エボラワクチン、臨床試験で予防効果100%
ギニアで実証、アウトブレイク時の感染拡大予防に期待
大西淳子=医学ジャーナリスト
2014年に西アフリカで過去最大のアウトブレイクが発生し、1万1000人以上の死亡者を出した、エボラウイルスによるエボラウイルス病(エボラ出血熱)。現在、流行は沈静化に向かっているものの、新規感染者の報告は続いており、いつかは、日本国内でもエボラウイルスの感染者が見つかる日が来るのではないか、という不安は消えません。
エボラウイルス病を予防するワクチンの登場が待たれているなか、先頃ギニアで行われた、最も開発が進んでいるワクチンの臨床試験で、めざましい結果が出ました。実用化は目前と期待されます。
患者と接触した人、さらにその人々と接触した人にワクチンを接種

この臨床試験の結果は、イギリスの医学雑誌「Lancet」の電子版に2015年8月3日に掲載されました。
ワクチンの基になっているのは、口内に水疱ができるタイプの口内炎を引き起こすウイルスです。このウイルスに手を加えて、エボラウイルスの部品(糖たんぱく質)を持たせたものが、今回ワクチンとして使用されました。
世界保健機関(WHO)などが臨床試験の場所に選んだのは、ギニアの首都近辺の地域です。ギニアは国家的なサーベイランスを行っており、エボラウイルス病の疑いがある患者を早い段階で検出できます。
今回の臨床試験には、リングワクチン接種(包囲ワクチン接種とも呼ばれます)という方法を用いました。これは1970年代に天然痘の撲滅に用いられた予防接種戦略です。具体的には、エボラウイルス病発症者と接触した人と、それら接触者と接触した人を選んで、ワクチンを接種しました。目的は、エボラウイルス病の発症を予防する効果とワクチンの安全性を調べることにありました。
接種対象者は、以下のように選びました。まず、(1)検査を受けてエボラウイルス病であることが確定した患者と過去21日間に接触した全ての人々、さらに、(2)それら接触者と接触した人々(家族や隣人など)―を調べあげました。その中から、18歳以上で、エボラウイルス病にかかったことがなく、妊娠、授乳をしていない人を接種対象者にしました。
ワクチンは全員に接種しましたが、接種時期は2通り、すなわち、速やかに1回接種する群(即時接種群)、または21日後に1回接種する群(遅延接種群)のいずれかとし、腕の付け根の筋肉に注射しました。

• 利用可能データ:
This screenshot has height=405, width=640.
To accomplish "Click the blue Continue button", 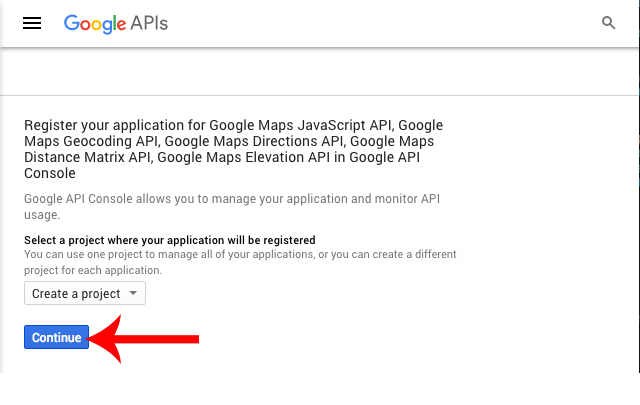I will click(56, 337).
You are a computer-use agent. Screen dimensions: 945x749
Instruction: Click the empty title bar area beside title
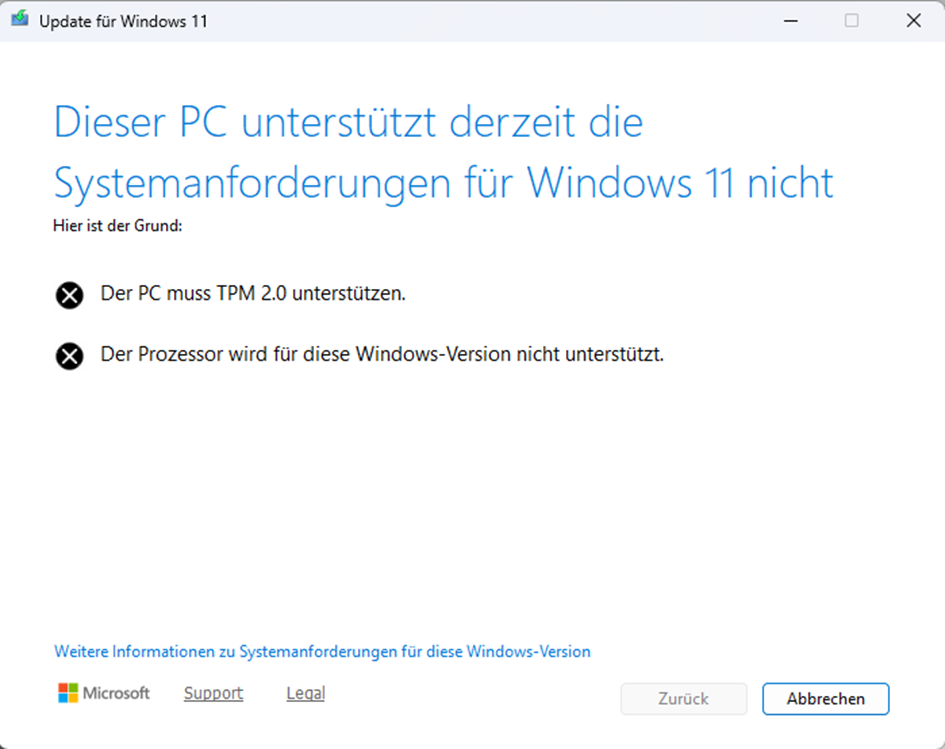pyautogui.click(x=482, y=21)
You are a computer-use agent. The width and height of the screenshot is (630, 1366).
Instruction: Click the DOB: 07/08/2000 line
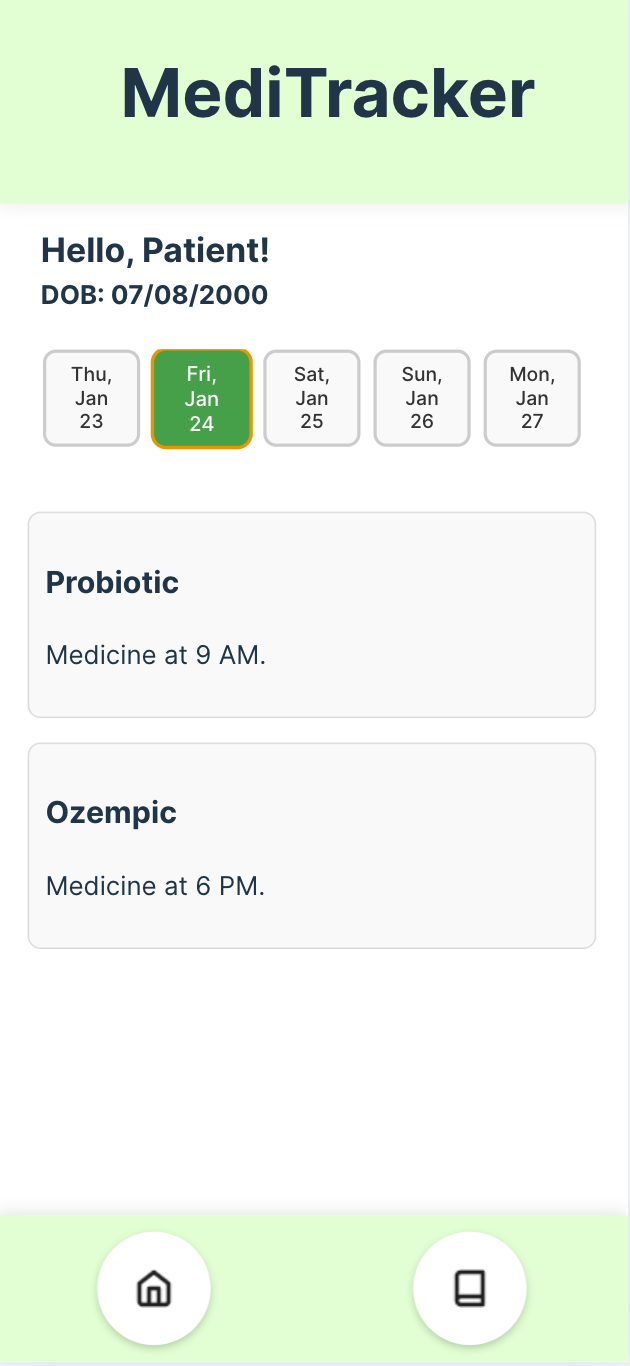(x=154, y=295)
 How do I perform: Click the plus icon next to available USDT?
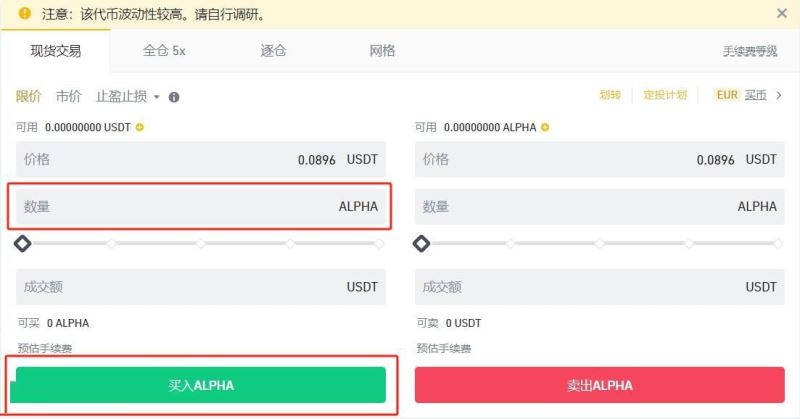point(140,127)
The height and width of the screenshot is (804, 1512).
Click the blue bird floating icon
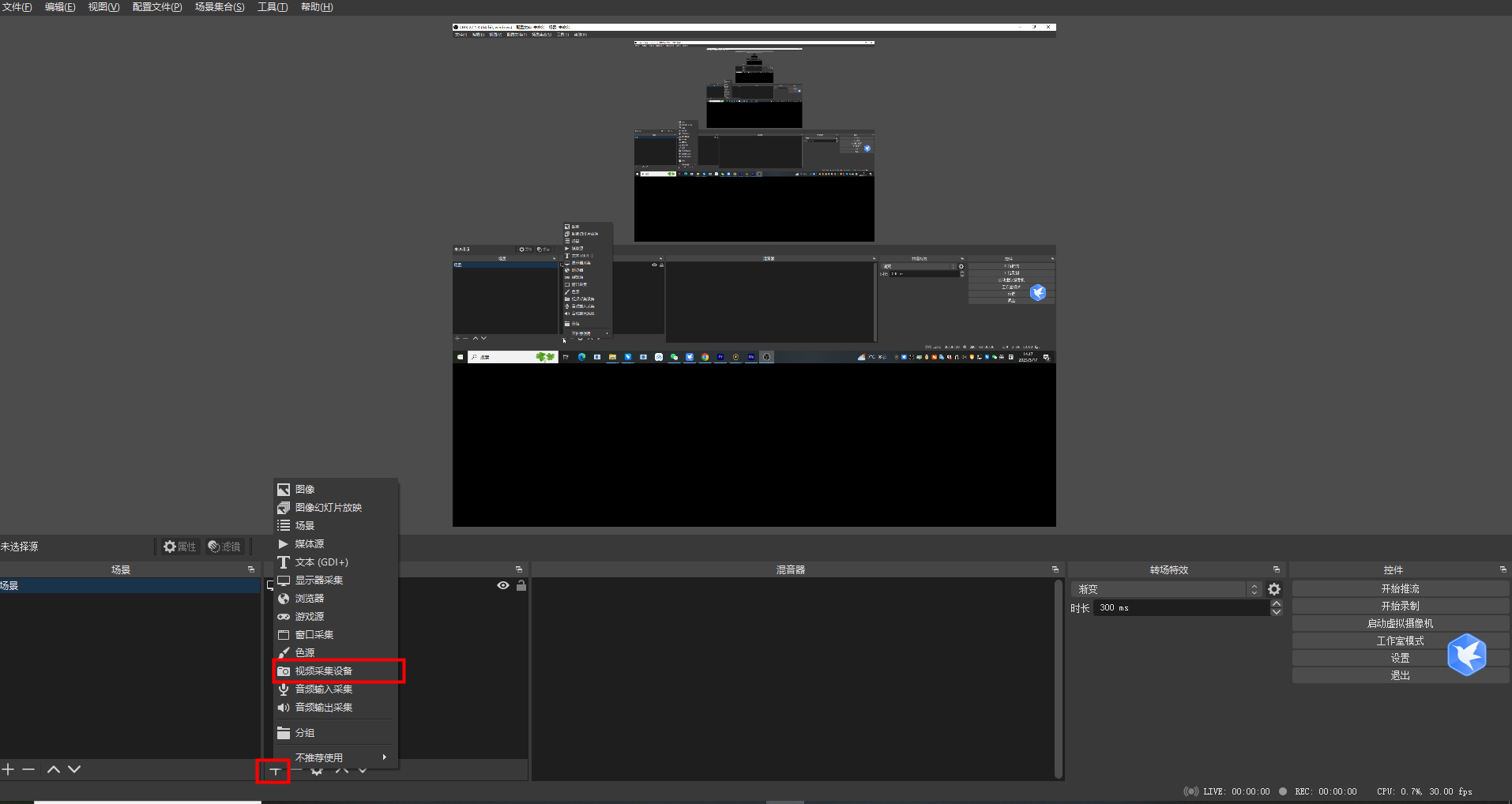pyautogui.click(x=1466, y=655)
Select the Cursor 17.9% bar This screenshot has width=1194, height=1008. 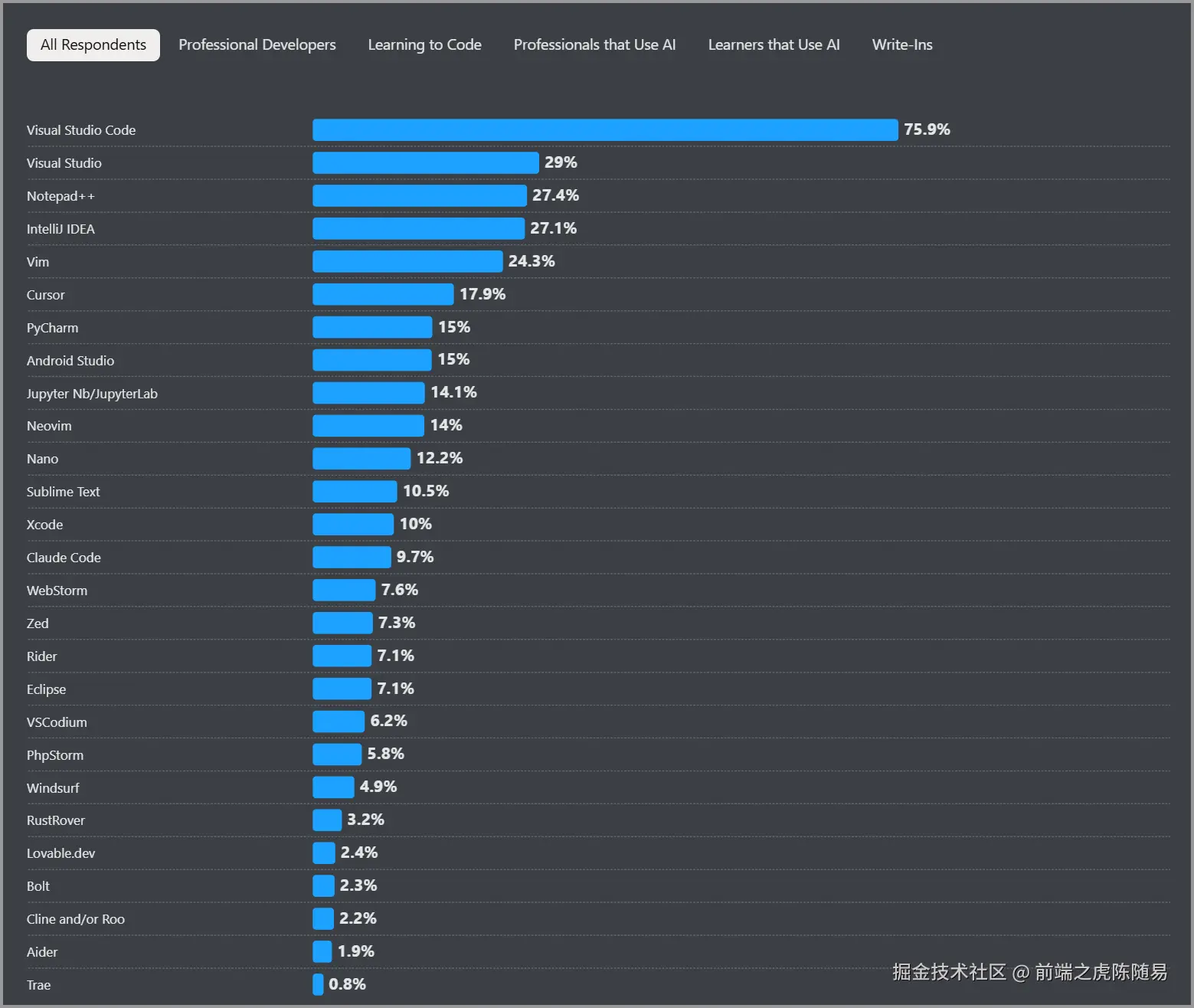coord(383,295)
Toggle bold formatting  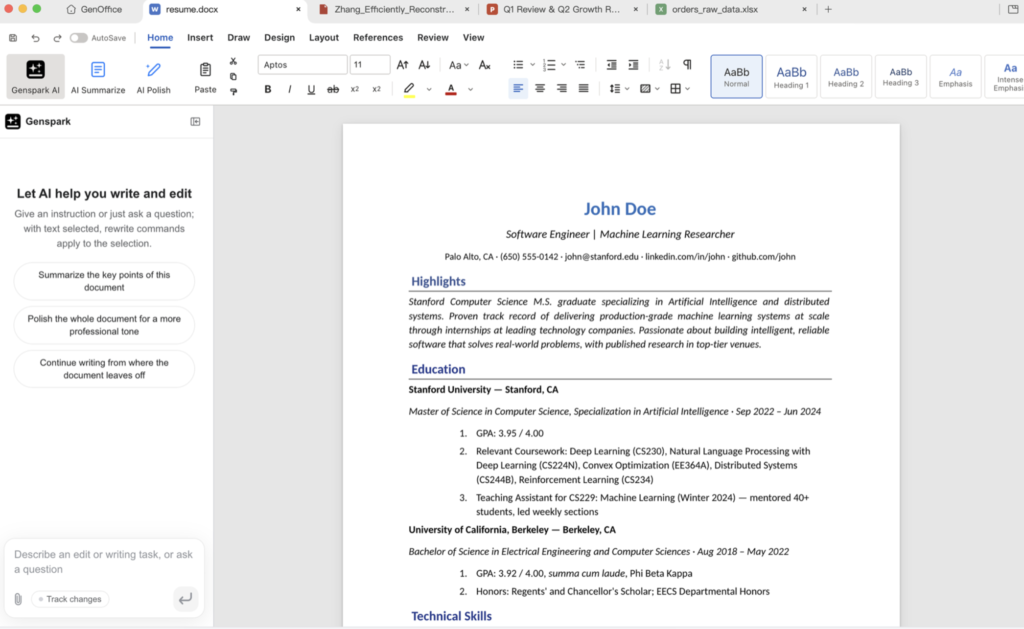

• 課題:
エボラワクチンの記事から、「エボラワクチン、臨床試験で予防効果100%」から「クチンとして使用されました。」までの部分を一字一句変えずに打ち直してください。

• 解答例:
エボラワクチン、臨床試験で予防効果100%
ギニアで実証、アウトブレイク時の感染拡大予防に期待
大西淳子=医学ジャーナリスト
2014年に西アフリカで過去最大のアウトブレイクが発生し、1万1000人以上の死亡者を出した、エボラウイルスによるエボラウイルス病(エボラ出血熱)。現在、流行は沈静化に向かっているものの、新規感染者の報告は続いており、いつかは、日本国内でもエボラウイルスの感染者が見つかる日が来るのではないか、という不安は消えません。
エボラウイルス病を予防するワクチンの登場が待たれているなか、先頃ギニアで行われた、最も開発が進んでいるワクチンの臨床試験で、めざましい結果が出ました。実用化は目前と期待されます。
患者と接触した人、さらにその人々と接触した人にワクチンを接種

この臨床試験の結果は、イギリスの医学雑誌「Lancet」の電子版に2015年8月3日に掲載されました。
ワクチンの基になっているのは、口内に水疱ができるタイプの口内炎を引き起こすウイルスです。このウイルスに手を加えて、エボラウイルスの部品(糖たんぱく質)を持たせたものが、今回ワクチンとして使用されました。